This article is part of the supplement: Genetic Analysis Workshop 17: Unraveling Human Exome Data
Improved power by collapsing rare and common variants based on a data-adaptive forward selection strategy
Department of Mathematical Sciences, Michigan Technological University, 1400 Townsend Drive, Houghton, MI 49931, USA
BMC Proceedings 2011, 5(Suppl 9):S114 doi:10.1186/1753-6561-5-S9-S114Published: 29 November 2011
Genome-wide association studies have been used successfully to detect associations between common genetic variants and complex diseases, but common single-nucleotide polymorphisms (SNPs) detected by these studies explain only 5–10% of disease heritability. Alternatively, the common disease/rare variants hypothesis suggests that complex diseases are often caused by multiple rare variants with moderate to high effects. Under this hypothesis, the analysis of the cumulative effect of rare variants may thus help us discover the missing genetic variations. Collapsing all rare variants across a functional region is currently a popular method to find rare variants that may have a causal effect on certain diseases.

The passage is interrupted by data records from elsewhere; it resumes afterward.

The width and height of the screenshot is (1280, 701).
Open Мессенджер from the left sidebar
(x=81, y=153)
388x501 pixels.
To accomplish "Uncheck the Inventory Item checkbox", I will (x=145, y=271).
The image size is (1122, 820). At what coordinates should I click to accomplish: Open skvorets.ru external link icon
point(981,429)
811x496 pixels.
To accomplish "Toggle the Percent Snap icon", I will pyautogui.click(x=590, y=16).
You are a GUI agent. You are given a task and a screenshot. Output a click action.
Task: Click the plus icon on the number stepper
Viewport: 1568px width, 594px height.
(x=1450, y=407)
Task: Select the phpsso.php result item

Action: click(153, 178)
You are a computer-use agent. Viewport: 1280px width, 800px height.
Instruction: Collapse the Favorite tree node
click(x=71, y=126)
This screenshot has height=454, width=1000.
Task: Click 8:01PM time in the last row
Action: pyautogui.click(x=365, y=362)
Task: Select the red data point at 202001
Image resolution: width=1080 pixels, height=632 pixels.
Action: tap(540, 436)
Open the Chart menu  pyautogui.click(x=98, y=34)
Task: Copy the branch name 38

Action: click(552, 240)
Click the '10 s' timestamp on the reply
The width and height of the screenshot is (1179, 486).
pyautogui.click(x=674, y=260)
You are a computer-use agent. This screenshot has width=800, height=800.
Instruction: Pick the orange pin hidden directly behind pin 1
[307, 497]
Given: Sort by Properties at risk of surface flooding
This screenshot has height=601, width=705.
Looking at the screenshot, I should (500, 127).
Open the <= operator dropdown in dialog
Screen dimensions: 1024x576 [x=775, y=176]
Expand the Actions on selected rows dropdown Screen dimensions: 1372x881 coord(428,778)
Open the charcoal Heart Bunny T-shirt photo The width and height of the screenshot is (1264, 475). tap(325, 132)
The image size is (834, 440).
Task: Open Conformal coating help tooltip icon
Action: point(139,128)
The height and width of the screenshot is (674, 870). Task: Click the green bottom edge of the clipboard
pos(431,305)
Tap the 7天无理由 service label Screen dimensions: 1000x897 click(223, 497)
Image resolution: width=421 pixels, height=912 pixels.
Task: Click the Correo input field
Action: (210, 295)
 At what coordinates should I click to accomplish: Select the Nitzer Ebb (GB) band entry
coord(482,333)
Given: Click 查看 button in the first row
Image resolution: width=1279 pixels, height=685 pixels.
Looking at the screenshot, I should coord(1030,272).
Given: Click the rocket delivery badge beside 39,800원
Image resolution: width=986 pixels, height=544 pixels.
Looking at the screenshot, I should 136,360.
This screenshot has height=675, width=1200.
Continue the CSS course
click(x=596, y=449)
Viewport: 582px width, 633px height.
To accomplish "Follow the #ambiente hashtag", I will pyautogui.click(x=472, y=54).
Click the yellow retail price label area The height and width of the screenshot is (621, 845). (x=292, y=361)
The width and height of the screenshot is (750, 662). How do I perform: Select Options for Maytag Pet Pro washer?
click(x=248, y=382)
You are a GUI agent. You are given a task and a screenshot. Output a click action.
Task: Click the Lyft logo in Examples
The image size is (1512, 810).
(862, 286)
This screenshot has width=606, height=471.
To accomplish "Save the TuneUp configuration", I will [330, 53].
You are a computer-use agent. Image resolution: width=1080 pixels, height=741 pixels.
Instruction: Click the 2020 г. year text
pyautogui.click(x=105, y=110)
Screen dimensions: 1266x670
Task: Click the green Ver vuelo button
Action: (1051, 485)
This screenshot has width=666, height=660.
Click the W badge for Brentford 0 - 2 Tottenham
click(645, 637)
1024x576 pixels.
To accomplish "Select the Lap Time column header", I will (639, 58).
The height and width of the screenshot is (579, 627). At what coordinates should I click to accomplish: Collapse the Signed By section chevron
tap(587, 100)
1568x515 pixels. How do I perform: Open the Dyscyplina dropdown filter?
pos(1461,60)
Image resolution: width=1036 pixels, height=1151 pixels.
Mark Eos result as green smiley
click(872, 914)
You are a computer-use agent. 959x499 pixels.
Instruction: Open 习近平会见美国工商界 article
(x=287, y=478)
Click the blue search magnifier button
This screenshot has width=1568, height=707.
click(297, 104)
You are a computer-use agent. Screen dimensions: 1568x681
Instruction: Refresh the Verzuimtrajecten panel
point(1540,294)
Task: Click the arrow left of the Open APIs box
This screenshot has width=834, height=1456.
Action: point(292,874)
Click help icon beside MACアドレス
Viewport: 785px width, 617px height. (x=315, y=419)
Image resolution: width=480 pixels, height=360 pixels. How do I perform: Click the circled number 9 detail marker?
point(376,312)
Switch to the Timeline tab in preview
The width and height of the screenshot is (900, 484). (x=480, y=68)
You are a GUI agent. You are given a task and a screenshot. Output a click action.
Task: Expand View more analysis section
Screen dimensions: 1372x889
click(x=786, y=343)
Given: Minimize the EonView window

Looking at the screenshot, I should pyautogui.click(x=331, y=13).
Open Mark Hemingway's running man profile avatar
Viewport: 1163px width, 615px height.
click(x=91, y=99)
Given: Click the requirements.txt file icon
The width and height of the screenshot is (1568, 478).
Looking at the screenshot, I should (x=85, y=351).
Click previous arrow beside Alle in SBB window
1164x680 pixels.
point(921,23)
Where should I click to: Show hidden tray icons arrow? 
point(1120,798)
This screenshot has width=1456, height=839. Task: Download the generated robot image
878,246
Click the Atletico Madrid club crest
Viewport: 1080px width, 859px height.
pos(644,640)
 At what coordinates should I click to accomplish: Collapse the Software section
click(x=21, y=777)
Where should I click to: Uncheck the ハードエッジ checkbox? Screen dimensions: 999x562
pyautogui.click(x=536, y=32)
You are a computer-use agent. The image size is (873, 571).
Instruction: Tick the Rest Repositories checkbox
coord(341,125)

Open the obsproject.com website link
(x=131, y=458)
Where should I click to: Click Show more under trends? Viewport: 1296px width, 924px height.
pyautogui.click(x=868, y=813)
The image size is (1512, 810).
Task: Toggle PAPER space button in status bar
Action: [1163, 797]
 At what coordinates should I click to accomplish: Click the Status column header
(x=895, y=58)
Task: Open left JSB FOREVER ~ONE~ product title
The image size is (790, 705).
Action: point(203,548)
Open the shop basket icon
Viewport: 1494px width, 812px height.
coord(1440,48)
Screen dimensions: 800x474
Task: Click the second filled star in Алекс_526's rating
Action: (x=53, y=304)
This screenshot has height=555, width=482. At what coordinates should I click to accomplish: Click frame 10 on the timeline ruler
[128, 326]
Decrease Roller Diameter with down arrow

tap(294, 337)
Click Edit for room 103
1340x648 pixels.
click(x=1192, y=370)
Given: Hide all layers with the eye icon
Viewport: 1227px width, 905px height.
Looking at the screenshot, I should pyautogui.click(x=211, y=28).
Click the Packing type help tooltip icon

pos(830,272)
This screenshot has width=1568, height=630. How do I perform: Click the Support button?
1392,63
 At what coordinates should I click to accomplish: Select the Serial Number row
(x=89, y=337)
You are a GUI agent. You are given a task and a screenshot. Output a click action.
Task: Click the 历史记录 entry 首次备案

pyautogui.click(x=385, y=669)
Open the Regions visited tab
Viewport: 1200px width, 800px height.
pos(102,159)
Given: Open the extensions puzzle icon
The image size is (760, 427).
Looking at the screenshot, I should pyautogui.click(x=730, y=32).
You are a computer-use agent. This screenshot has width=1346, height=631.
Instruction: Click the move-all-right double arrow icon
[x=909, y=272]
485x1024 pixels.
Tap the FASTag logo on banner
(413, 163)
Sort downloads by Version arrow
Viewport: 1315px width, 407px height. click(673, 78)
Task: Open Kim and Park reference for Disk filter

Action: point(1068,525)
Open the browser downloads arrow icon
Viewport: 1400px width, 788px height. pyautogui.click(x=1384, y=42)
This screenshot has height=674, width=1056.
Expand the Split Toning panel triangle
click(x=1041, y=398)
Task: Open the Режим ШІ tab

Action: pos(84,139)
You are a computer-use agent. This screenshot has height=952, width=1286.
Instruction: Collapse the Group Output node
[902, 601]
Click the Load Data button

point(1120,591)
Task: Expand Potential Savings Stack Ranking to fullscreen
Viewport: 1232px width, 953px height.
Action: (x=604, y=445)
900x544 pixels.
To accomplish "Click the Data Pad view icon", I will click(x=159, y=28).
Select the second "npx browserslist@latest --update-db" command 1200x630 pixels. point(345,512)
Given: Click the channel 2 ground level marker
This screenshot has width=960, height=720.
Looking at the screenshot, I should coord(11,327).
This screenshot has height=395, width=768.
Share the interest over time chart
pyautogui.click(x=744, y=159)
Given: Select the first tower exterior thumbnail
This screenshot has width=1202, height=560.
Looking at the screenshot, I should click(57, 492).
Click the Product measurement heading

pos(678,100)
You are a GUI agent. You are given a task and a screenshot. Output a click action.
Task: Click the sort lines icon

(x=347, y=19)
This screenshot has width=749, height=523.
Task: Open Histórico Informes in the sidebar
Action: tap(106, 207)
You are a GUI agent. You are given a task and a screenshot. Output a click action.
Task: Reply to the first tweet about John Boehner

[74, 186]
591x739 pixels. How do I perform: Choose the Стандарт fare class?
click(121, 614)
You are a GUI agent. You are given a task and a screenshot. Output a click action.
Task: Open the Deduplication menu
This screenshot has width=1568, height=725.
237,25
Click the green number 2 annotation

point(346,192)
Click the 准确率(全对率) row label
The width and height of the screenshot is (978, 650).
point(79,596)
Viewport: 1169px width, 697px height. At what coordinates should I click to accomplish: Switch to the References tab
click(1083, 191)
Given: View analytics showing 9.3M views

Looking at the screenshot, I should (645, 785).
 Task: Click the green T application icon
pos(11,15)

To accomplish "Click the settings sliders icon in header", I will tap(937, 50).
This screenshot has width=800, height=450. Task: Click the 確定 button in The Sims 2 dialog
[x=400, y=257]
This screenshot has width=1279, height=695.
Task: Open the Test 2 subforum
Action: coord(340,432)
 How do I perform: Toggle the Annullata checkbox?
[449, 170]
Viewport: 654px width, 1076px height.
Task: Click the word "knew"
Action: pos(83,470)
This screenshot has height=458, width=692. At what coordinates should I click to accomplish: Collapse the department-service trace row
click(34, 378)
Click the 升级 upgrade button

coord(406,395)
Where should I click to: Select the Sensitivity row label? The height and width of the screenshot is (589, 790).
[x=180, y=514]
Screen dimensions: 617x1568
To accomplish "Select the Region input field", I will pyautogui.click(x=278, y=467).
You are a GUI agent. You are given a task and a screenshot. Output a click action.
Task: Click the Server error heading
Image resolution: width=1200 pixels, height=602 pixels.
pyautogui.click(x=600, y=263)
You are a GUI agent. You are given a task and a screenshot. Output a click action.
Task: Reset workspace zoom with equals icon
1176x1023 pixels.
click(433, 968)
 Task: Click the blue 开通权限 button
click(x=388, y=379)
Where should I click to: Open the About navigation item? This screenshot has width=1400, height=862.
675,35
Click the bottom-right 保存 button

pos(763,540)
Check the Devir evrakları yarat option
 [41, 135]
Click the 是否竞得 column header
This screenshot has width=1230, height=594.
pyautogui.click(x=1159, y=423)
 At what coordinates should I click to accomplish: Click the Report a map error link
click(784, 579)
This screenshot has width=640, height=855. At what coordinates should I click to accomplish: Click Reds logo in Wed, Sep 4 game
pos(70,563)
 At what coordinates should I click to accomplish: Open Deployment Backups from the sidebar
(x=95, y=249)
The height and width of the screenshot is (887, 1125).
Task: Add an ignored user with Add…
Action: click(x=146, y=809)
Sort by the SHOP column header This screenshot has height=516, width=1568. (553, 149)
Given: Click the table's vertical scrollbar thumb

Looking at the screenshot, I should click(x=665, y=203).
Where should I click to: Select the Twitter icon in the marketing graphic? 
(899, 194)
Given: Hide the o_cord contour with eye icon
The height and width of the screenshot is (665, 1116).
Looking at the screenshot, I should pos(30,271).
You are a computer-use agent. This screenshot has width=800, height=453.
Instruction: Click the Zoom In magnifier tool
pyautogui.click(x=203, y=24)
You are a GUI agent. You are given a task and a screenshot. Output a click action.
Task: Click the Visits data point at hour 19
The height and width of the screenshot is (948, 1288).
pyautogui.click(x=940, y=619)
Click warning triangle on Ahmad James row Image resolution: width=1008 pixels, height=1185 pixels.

However, the power of tests based on collapsing methods is often impaired by misclassification of functional variants. We develop a data-adaptive forward selection procedure that selectively chooses only variants that improve the association signal between functional regions and the disease risk. We apply our strategy to the Genetic Analysis Workshop 17 unrelated individuals data with quantitative traits. The type I error rate and the power of different collapsing functions are evaluated. The substantially higher power of the proposed strategy was demonstrated. The new method provides a useful strategy for the association study of sequencing data by taking advantage of the selection of rare variants.